Riding the momentum of their debut, without missing a beat the band has released the follow-up to their debut entitled Sleep Walk, an “indie electro-rock stream of consciousness,” as the band thoughtfully describes it.

“It’s all about separating yourself from unnecessary stresses and understanding that these things are only real in our minds. That’s what’s so great about sleepin. You never really have to face these stresses directly but they all get sorted on a subconscious level,” ponders Anthony Ludgate, the band’s lead vocalist regarding the premise behind the band’s recently released album “Sleep Walk”.

Along with Anthony are his two brothers Luke and Shane Ludgate and childhood friends Sven Petrovic and James Featherstone.

Music has been part of the Beautiful Nothing’s lives from the beginning as they grew up in homes surrounded by musicians and their wares.

“Our parents have been playing music for decades, so there were always a lot of acoustic guitars around the house and lots of people playing music.

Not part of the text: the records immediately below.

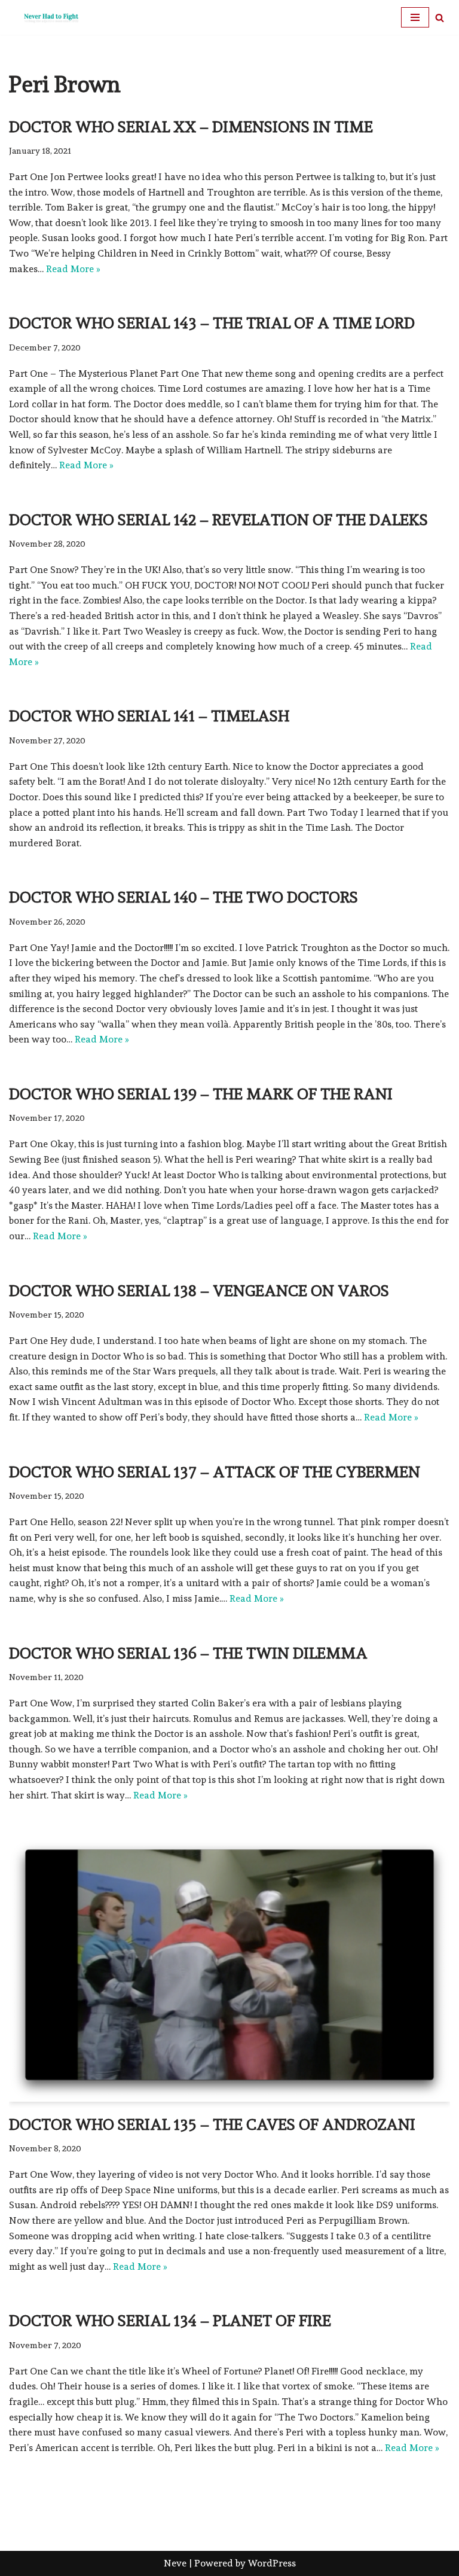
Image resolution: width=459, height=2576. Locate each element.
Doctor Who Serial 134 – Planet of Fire (170, 2321)
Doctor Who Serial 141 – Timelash (149, 716)
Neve (175, 2563)
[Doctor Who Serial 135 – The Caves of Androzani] (229, 1970)
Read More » (73, 269)
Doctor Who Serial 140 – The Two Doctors (183, 897)
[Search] (439, 17)
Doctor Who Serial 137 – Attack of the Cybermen (214, 1472)
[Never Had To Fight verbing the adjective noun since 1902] (45, 17)
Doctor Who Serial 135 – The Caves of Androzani (212, 2124)
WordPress (272, 2563)
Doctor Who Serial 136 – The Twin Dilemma (188, 1653)
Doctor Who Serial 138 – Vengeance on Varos (199, 1291)
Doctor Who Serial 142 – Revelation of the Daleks (218, 520)
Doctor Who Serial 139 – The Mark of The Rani (201, 1094)
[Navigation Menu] (415, 17)
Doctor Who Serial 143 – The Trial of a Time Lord (212, 323)
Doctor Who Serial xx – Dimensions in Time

Seeing as how much music there was surrounding us growing up it seemed only natural that we got into it as well.”

From there the band discovered artists like Radiohead, 1980s music like The Cure and Depeche Mode and other artists like the Killers, Cage the Elephant and Kings of Leon.

The only way to truly experience Beautiful Nothing, however, is at their live show.

“The stage is where we really leave it all behind. It’s a therapeutic process for us and without it we’d all be insane.”

With plenty of live shows, cinematic music videos and an album release that could be the soundtrack to a science fiction teenage novel from 1984, 2017 is looking to be the perfect time for Beautiful Nothing to exponentially grow their blossoming cult following.